→ **Instruction A**
According to the profile of David Straub, in what year did he first arrive in Seoul?
→ **Instruction B**
Duplicate everything in the profile of David Straub from "Research Interests" down to "Seoul in 1979.".
→ **Instruction C**
Go on with the profile of David Straub, starting after its last sentence.

Associate Director of the Korea Program

Shorenstein APARC
Encina Hall, Room E301
Stanford University
Stanford, CA 94305-6055

(650) 725-8073 (voice)
(650) 723-8073 (fax)

Research Interests

U.S. policy toward North Korea; U.S.-ROK alliance; and anti-Americanism

Bio

David Straub was named associate director of the Korean Studies Program (KSP) at the Walter H. Shorenstein Asia-Pacific Research Center (Shorenstein APARC) on July 1, 2008. Prior to that he was a 2007–08 Pantech Fellow at the Center. Straub is currently writing a book on recent U.S.-South Korean relations. He is also a member of the New Beginnings policy research group on U.S.-South Korean relations, which is co-sponsored by Shorenstein APARC and the New York-based Korea Society.

An educator and commentator on current Northeast Asian affairs, Straub retired in 2006 from his role as a U.S. Department of State senior foreign service officer after a 30-year career focused on Northeast Asian affairs. He worked over 12 years on Korean affairs, first arriving in Seoul in 1979.

→ **Provided data**

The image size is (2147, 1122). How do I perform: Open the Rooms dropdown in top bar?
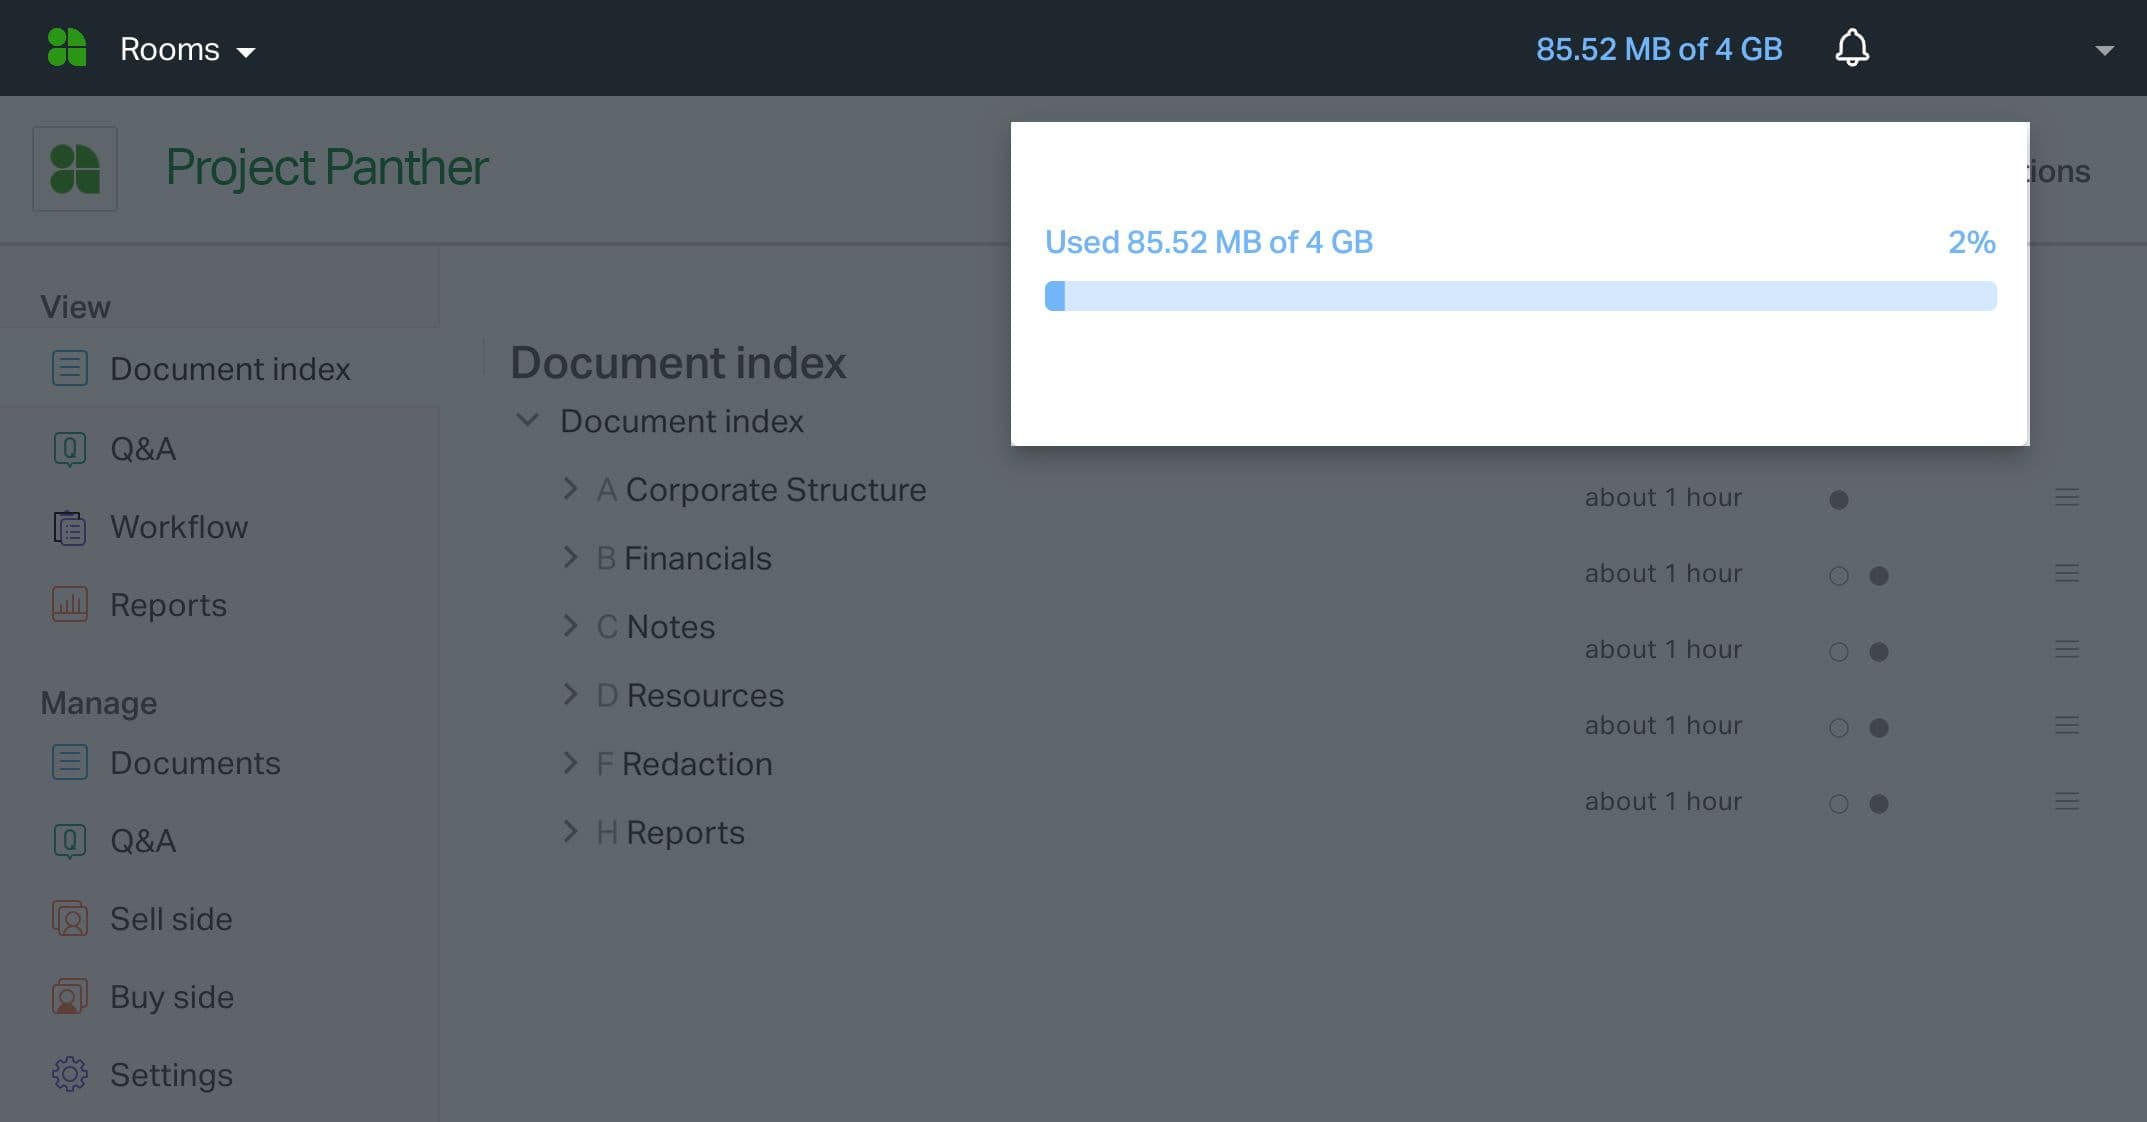pos(188,49)
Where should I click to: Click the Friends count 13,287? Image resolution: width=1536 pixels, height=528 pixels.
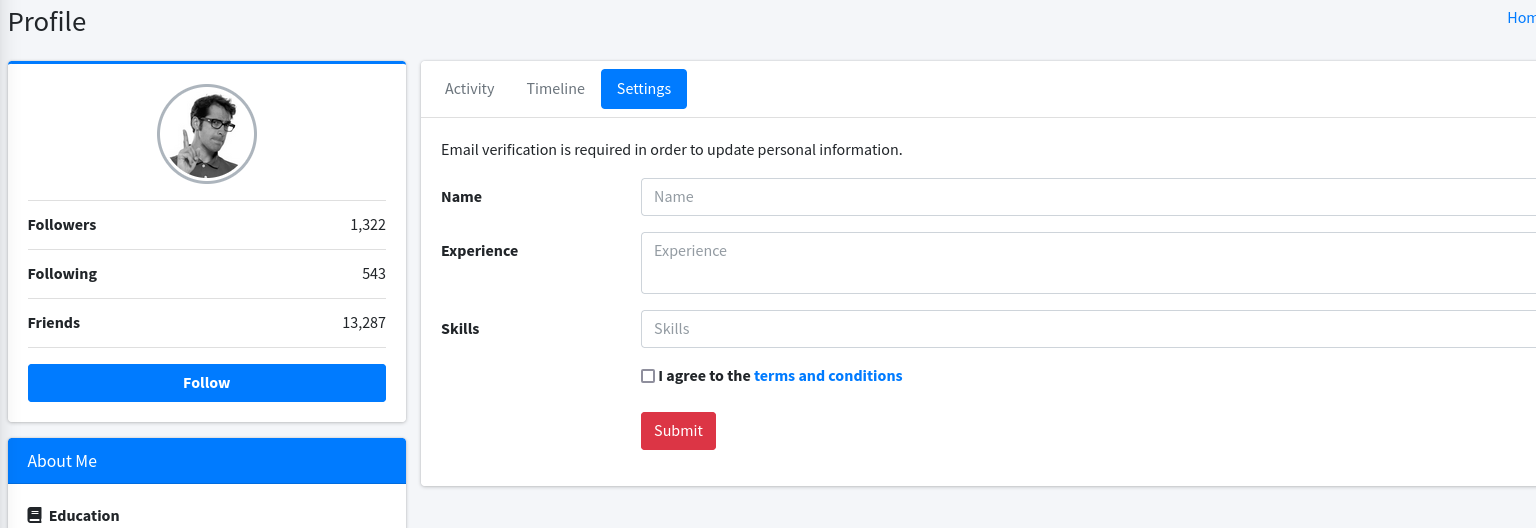point(364,323)
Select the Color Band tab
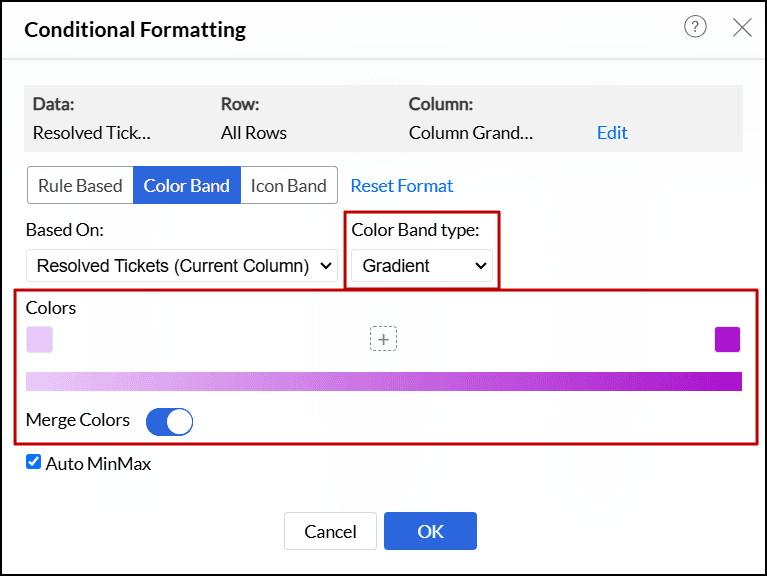The width and height of the screenshot is (767, 576). pyautogui.click(x=186, y=186)
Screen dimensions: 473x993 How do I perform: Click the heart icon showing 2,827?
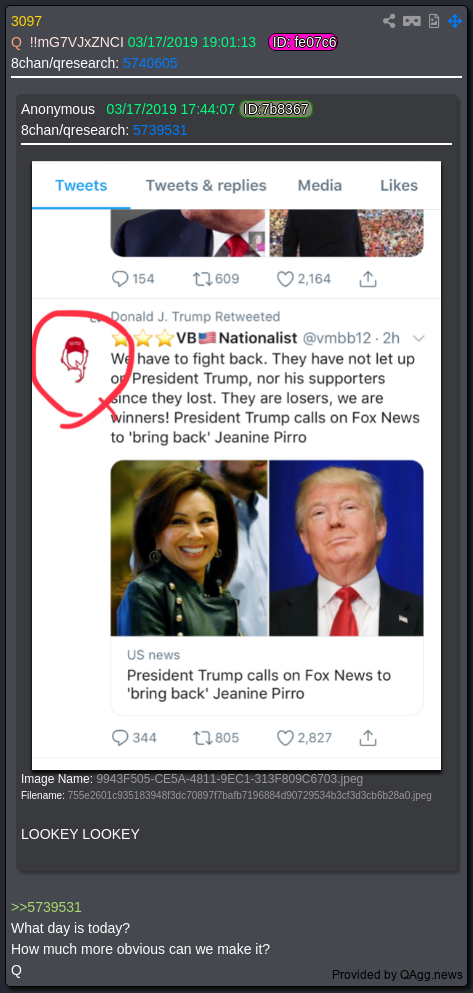click(x=286, y=737)
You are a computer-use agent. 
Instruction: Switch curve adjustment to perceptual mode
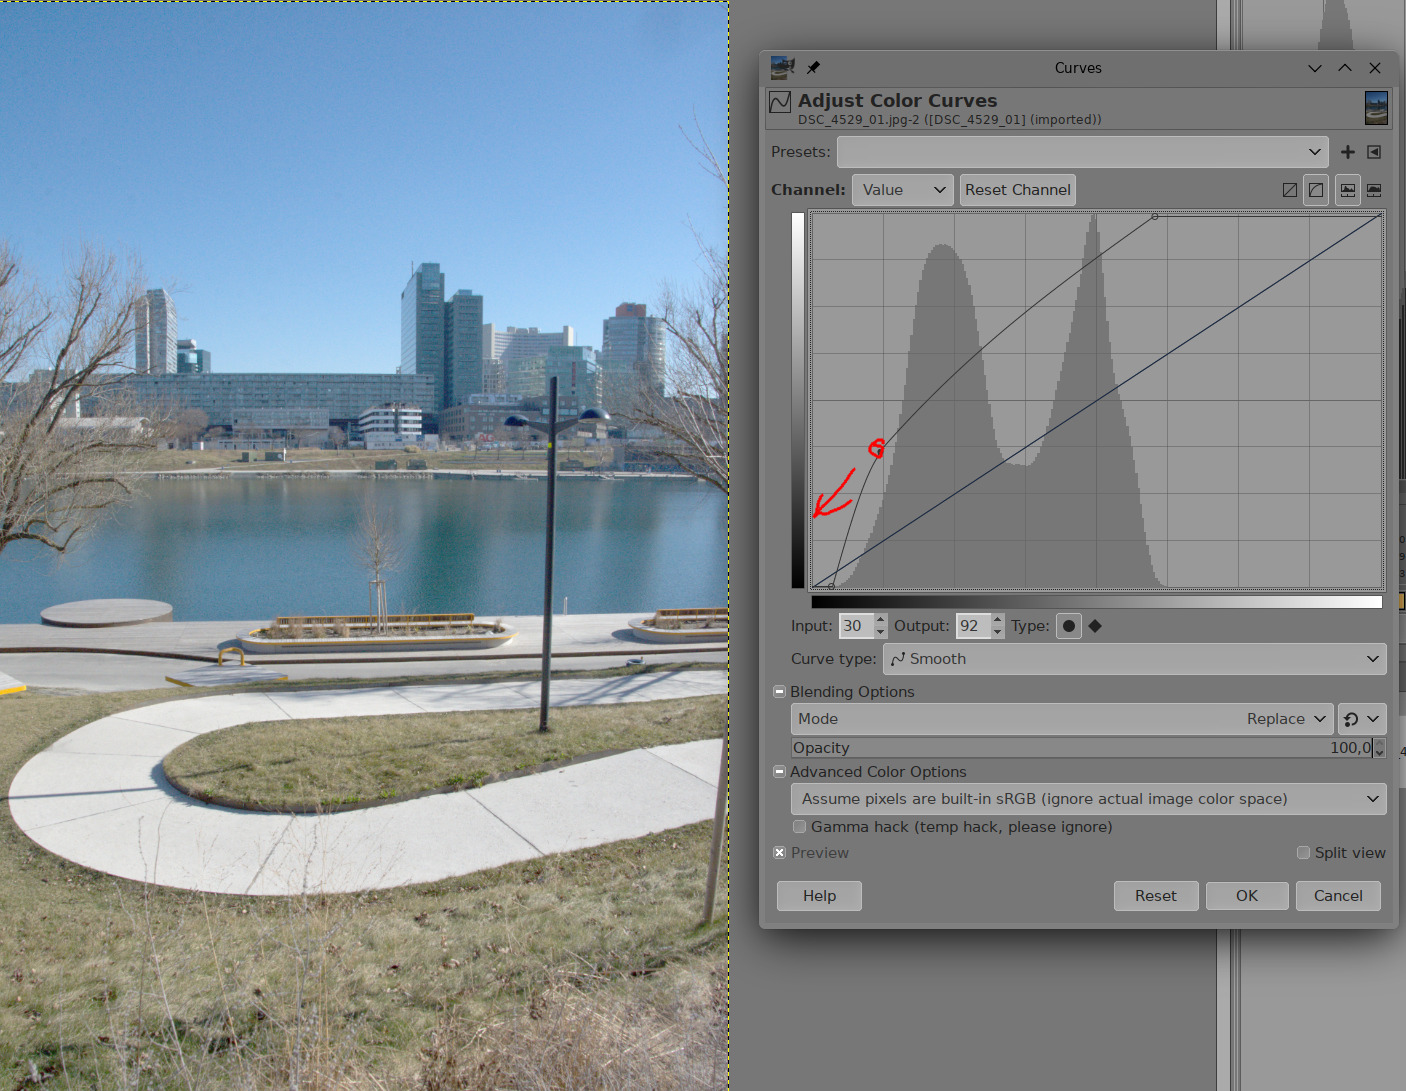(x=1316, y=190)
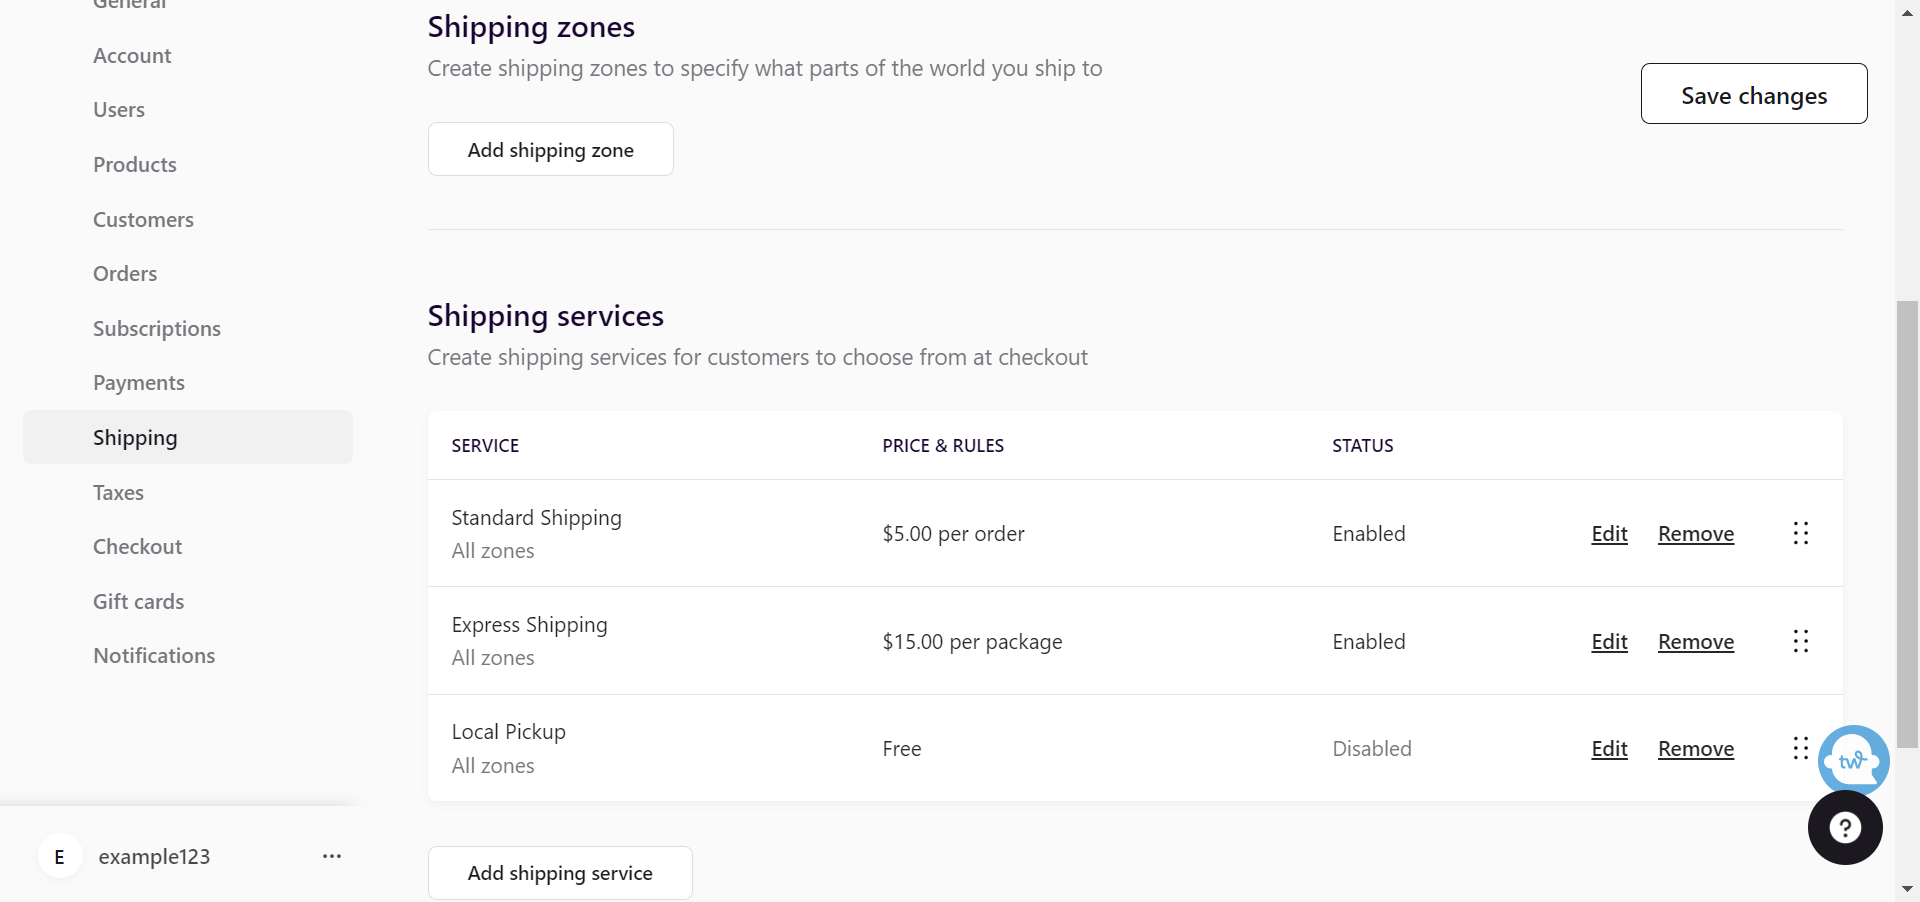Click the example123 avatar icon

[60, 857]

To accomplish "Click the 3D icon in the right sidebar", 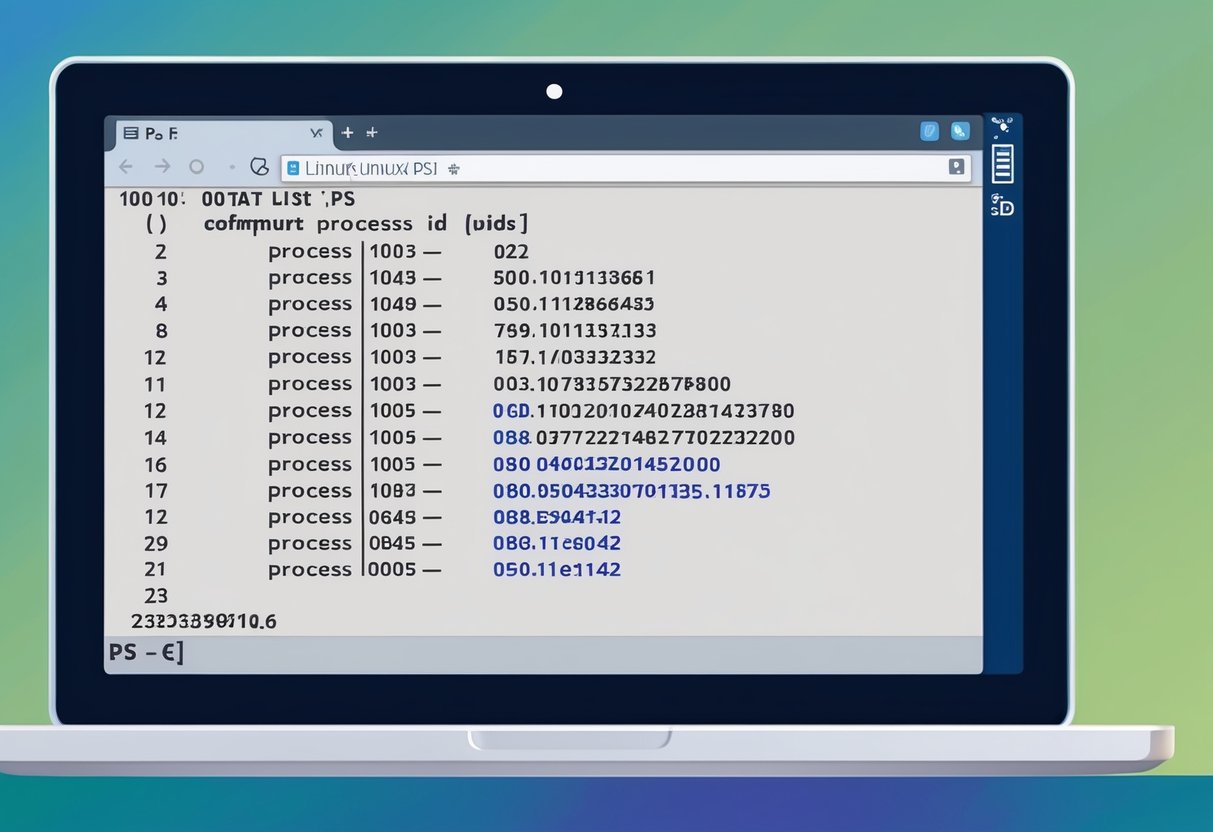I will (1003, 207).
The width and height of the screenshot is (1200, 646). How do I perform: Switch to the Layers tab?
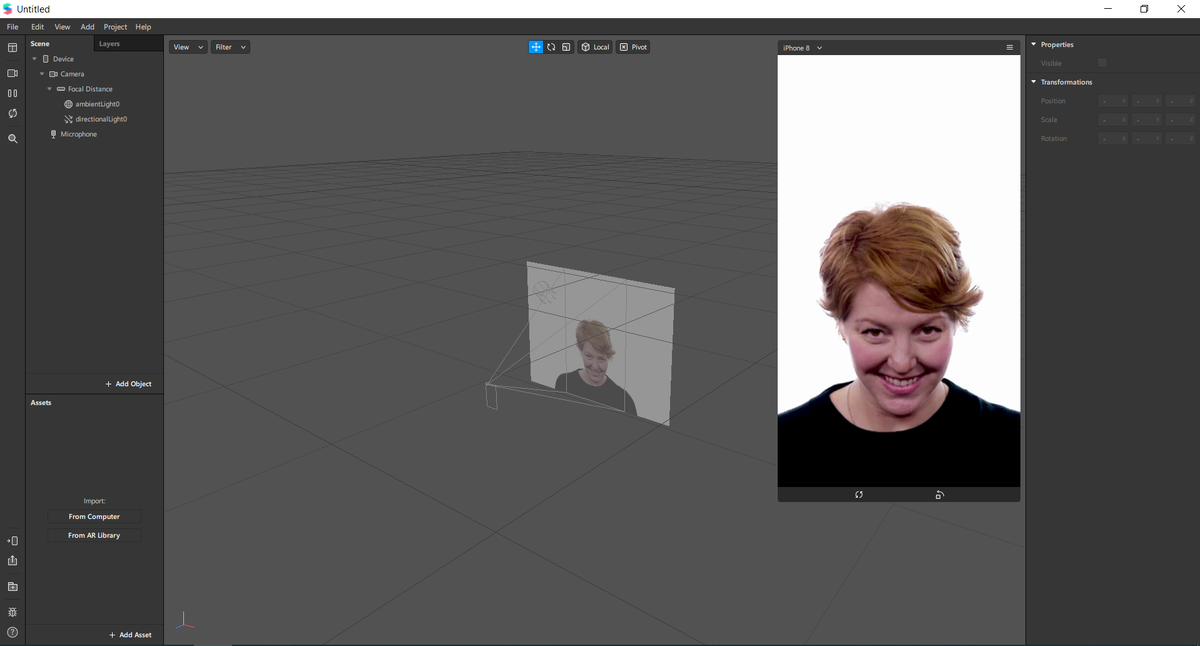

→ **Result A**
1979

→ **Result B**
Research Interests

U.S. policy toward North Korea; U.S.-ROK alliance; and anti-Americanism

Bio

David Straub was named associate director of the Korean Studies Program (KSP) at the Walter H. Shorenstein Asia-Pacific Research Center (Shorenstein APARC) on July 1, 2008. Prior to that he was a 2007–08 Pantech Fellow at the Center. Straub is currently writing a book on recent U.S.-South Korean relations. He is also a member of the New Beginnings policy research group on U.S.-South Korean relations, which is co-sponsored by Shorenstein APARC and the New York-based Korea Society.

An educator and commentator on current Northeast Asian affairs, Straub retired in 2006 from his role as a U.S. Department of State senior foreign service officer after a 30-year career focused on Northeast Asian affairs. He worked over 12 years on Korean affairs, first arriving in Seoul in 1979.

→ **Result C**
Straub served as head of the political section at the U.S. embassy in Seoul from 1999 to 2002 during popular protests against the United States, and he played a key working-level role in the Six-Party Talks on North Korea's nuclear program as the State Department's Korea country desk director from 2002 to 2004. He also served eight years at the U.S. embassy in Japan. His final assignment was as the State Department's Japan country desk director from 2004 to 2006, when he was co-leader of the U.S. delegation to talks with Japan on the realignment of the U.S.-Japan alliance and of U.S. military bases in Japan.

After leaving the Department of State, Straub taught U.S.-Korean relations at the Johns Hopkins University's School of Advanced International Studies in the fall of 2006 and at the Graduate School of International Studies of Seoul National University in spring 2007. He has published a number of papers on U.S.-Korean relations. His foreign languages are Korean, Japanese, and German.